Personal information
- Nationality: Italian
- Born: Carmelo Bossi 15 October 1939 Milan, Italy
- Died: 23 March 2014 (aged 74) Milan, Italy
- Height: 5 ft 7 in (170 cm)
- Weight: Welterweight; Light middleweight;

Boxing career
- Stance: Orthodox

Boxing record
- Total fights: 51
- Wins: 40
- Win by KO: 10
- Losses: 8
- Draws: 3

Medal record
Representing Italy
Olympics
| Silver medal – second place | 1960 Rome | Light middleweight |
European Amateur Championships
| Silver medal – second place | 1959 Lucerne | Welterweight |

= Carmelo Bossi =

Italian boxer

Carmelo Bossi (15 October 1939 – 23 March 2014) was an Italian boxer who was the undisputed super welterweight champion of the world.
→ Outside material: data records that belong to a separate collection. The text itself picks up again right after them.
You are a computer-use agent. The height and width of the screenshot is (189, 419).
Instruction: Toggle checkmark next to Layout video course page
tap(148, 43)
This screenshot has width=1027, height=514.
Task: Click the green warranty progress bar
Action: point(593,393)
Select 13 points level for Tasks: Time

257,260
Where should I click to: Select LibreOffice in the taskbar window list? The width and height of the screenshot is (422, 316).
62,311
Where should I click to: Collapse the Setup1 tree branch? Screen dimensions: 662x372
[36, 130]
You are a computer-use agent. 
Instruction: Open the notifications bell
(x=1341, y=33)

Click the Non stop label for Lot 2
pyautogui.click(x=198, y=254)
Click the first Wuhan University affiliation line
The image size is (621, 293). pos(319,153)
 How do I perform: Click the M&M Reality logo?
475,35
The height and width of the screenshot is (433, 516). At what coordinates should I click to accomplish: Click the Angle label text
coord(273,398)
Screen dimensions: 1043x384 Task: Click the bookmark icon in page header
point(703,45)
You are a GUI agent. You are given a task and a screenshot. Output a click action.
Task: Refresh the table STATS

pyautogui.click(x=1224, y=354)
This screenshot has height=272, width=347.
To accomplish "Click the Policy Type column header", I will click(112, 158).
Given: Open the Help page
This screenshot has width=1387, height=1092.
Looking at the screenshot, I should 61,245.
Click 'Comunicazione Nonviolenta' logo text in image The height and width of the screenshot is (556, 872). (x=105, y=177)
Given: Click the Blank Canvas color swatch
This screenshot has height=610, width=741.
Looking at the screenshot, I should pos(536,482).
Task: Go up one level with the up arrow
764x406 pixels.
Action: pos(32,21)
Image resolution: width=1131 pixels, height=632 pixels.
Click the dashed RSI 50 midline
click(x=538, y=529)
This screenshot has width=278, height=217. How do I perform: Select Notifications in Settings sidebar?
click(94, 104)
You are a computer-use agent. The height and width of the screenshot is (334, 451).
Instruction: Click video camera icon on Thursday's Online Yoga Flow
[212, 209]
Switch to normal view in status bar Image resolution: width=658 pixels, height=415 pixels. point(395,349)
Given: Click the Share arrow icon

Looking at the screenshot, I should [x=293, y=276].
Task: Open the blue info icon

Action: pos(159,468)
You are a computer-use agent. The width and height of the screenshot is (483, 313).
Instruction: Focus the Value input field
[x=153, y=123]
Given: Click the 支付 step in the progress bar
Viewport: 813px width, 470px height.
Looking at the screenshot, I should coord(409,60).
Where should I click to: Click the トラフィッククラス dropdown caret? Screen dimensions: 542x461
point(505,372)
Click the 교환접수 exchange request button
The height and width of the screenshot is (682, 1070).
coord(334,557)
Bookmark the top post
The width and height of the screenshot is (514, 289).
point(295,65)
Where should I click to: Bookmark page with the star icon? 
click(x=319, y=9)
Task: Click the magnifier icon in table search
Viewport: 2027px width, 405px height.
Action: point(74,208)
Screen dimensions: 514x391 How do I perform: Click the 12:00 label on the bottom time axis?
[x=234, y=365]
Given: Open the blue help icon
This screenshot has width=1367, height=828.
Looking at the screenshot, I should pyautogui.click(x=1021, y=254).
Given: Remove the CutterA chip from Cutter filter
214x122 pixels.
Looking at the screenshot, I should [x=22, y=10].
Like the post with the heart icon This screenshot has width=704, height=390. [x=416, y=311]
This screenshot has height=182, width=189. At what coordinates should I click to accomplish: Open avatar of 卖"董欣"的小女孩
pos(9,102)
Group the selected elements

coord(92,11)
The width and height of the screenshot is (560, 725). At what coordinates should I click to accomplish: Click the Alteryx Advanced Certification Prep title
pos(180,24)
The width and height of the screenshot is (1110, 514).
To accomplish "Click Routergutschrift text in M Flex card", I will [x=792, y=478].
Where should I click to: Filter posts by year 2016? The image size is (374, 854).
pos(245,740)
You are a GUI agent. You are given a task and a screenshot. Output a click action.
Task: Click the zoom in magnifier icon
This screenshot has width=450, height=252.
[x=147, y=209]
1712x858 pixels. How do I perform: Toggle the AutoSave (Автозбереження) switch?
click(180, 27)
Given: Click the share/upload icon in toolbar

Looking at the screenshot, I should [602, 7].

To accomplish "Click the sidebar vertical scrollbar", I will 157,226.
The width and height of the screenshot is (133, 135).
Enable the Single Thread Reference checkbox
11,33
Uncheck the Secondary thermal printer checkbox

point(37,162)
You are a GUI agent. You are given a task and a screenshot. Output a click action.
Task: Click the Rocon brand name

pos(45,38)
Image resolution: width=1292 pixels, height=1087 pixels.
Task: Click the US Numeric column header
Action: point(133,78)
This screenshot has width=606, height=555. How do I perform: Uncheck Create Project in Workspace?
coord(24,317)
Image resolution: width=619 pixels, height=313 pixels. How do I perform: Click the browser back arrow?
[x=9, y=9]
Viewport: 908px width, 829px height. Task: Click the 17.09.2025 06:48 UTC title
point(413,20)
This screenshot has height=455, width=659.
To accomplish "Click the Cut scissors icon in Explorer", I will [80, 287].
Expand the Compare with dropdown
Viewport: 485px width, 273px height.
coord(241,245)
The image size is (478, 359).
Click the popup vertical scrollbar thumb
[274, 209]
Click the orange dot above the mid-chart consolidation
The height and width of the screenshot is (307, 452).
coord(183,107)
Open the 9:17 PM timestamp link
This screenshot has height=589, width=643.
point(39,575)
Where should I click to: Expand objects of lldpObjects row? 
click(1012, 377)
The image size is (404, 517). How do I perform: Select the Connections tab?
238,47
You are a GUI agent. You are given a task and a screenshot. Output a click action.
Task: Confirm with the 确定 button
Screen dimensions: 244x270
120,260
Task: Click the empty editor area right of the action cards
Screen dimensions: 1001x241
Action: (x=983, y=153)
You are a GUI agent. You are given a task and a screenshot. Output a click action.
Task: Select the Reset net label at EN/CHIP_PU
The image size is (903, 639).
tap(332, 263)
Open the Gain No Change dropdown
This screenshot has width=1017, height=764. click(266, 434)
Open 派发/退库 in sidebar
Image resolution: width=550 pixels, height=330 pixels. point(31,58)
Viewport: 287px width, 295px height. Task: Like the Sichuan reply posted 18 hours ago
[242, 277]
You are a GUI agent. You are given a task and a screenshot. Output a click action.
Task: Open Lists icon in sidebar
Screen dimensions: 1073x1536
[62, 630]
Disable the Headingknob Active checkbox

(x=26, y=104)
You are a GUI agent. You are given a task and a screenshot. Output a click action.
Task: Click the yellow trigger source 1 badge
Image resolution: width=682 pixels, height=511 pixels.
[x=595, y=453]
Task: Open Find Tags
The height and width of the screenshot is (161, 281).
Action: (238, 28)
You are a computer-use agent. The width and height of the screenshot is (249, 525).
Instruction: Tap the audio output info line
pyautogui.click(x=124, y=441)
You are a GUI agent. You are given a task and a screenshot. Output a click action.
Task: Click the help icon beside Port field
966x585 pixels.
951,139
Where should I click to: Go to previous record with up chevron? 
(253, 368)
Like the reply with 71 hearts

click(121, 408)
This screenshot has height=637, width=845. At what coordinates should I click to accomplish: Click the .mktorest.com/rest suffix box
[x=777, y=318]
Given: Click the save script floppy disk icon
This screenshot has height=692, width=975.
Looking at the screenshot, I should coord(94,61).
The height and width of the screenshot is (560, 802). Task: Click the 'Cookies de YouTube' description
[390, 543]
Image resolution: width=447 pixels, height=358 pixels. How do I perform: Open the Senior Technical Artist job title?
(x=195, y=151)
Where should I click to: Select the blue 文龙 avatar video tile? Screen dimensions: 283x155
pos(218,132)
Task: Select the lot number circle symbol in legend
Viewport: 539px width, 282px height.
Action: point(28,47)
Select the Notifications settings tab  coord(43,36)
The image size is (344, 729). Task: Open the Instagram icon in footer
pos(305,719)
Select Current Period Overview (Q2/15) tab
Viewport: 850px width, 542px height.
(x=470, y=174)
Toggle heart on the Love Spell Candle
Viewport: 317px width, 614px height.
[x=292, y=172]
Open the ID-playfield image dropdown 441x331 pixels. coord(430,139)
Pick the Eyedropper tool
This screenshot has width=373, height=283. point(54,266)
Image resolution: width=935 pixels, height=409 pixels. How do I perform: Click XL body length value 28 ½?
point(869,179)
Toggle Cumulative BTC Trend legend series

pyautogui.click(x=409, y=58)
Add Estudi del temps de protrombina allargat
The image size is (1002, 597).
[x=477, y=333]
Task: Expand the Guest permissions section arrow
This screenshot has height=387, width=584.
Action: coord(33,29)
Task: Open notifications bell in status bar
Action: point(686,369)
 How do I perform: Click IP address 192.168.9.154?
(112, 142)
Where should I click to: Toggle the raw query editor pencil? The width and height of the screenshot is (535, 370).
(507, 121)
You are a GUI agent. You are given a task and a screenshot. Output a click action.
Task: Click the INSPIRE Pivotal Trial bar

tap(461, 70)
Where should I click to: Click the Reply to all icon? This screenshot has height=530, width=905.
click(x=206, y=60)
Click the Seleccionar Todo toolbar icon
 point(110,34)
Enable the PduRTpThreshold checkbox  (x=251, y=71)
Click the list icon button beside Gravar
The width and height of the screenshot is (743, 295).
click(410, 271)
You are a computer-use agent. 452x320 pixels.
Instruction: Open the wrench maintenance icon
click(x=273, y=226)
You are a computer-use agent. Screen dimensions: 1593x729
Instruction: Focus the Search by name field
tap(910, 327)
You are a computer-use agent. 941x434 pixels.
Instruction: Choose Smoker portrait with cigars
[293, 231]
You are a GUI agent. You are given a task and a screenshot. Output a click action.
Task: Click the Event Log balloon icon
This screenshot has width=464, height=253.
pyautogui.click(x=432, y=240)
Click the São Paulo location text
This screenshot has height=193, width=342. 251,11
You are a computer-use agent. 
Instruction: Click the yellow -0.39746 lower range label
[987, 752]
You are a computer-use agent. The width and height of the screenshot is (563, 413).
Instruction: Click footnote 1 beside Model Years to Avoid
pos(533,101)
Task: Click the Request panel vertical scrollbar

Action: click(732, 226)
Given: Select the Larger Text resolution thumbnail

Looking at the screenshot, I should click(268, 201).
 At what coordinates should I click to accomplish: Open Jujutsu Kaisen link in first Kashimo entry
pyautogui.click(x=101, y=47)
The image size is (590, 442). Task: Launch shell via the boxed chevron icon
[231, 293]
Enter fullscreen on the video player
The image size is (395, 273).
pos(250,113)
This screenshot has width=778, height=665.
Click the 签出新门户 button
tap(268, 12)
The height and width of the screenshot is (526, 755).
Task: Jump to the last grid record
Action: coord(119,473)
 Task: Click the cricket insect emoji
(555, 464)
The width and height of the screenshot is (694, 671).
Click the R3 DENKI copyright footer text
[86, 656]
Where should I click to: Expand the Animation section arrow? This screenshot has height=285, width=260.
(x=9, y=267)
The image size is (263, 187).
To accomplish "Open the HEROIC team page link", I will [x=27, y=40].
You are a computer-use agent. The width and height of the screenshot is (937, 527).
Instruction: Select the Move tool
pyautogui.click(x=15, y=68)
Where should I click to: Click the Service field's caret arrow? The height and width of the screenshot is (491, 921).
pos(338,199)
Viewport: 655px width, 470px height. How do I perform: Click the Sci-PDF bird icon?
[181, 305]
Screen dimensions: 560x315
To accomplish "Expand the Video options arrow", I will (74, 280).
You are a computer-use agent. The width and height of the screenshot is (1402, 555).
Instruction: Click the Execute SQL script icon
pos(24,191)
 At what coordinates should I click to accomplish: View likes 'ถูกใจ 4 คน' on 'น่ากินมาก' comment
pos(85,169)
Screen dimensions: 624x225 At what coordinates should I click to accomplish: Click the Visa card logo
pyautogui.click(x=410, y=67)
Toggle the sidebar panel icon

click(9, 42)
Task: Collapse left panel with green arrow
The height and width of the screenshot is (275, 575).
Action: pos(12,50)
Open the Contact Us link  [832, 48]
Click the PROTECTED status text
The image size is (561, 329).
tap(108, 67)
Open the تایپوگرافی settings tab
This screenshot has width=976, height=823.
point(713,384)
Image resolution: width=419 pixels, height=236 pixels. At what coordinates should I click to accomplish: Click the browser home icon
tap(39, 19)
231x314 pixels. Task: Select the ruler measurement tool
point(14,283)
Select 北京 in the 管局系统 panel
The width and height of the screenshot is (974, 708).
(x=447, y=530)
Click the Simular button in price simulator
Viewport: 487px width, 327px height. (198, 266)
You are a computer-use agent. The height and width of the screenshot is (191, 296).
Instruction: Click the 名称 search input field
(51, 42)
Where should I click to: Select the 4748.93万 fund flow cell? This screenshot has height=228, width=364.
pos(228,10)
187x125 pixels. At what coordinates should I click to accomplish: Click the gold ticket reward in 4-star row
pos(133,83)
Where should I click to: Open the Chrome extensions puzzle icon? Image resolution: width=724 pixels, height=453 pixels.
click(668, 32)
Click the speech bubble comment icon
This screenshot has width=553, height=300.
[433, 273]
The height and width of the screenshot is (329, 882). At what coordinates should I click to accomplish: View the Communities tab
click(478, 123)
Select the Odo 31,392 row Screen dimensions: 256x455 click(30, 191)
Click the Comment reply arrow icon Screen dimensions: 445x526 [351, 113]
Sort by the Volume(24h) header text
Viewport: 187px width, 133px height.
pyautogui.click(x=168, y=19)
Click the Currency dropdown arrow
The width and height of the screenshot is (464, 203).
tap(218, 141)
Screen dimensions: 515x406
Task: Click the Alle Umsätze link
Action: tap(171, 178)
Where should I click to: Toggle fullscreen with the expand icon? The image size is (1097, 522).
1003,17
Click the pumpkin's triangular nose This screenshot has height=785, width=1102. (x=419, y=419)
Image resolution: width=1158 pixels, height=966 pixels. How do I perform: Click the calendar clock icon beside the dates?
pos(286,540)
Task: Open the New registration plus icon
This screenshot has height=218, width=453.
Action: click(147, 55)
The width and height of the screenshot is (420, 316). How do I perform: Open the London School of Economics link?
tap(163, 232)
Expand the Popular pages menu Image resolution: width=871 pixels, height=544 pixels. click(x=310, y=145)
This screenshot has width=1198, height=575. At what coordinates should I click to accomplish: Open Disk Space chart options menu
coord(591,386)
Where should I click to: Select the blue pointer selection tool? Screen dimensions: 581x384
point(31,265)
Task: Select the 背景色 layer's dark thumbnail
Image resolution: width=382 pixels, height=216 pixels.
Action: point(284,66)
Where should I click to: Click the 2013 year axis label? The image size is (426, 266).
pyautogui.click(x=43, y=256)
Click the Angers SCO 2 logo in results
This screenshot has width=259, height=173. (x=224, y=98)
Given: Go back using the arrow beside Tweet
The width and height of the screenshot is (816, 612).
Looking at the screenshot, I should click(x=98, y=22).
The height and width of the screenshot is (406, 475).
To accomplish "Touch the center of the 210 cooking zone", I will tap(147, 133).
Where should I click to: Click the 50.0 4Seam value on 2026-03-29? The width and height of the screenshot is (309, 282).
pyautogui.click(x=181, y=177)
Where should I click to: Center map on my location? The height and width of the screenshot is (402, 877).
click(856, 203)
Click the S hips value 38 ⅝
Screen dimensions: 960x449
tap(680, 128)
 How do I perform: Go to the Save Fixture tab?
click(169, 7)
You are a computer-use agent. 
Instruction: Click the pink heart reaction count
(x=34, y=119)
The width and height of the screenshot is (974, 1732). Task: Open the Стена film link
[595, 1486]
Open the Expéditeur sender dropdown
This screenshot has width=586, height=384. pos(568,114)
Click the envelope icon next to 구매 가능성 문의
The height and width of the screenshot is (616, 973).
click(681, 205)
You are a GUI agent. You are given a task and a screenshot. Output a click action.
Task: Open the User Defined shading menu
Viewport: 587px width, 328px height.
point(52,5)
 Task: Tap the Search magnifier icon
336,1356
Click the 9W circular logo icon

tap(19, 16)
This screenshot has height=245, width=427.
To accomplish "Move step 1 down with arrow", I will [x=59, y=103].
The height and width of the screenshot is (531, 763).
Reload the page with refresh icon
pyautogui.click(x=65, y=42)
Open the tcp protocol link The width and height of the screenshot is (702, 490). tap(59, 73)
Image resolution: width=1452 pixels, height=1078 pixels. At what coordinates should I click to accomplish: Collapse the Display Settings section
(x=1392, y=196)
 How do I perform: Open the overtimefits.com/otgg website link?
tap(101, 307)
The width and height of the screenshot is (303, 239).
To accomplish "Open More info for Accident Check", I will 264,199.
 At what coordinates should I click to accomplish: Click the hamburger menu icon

Bossi boxed from 1961 to 1971 and his overall record was 40 wins (10 KOs), 8 defeats and 3 draws.

== Career ==
Bossi won a silver medal at the 1960 Olympics. In early 1961 he turned professional and fought through 1971. In 1965 Bossi won the national and in 1967 the European welterweight title. After defending the European title twice he lost it on 14 August 1968 to Fighting Mack. In 1967 he twice fought Willie Ludick for the world welterweight title (South African Version), but lost on both occasions. In July 1970 he took the Lineal, WBC and WBA super welterweight titles by defeating Freddie Little, but lost them to Koichi Wajima in October 1971 in his last bout.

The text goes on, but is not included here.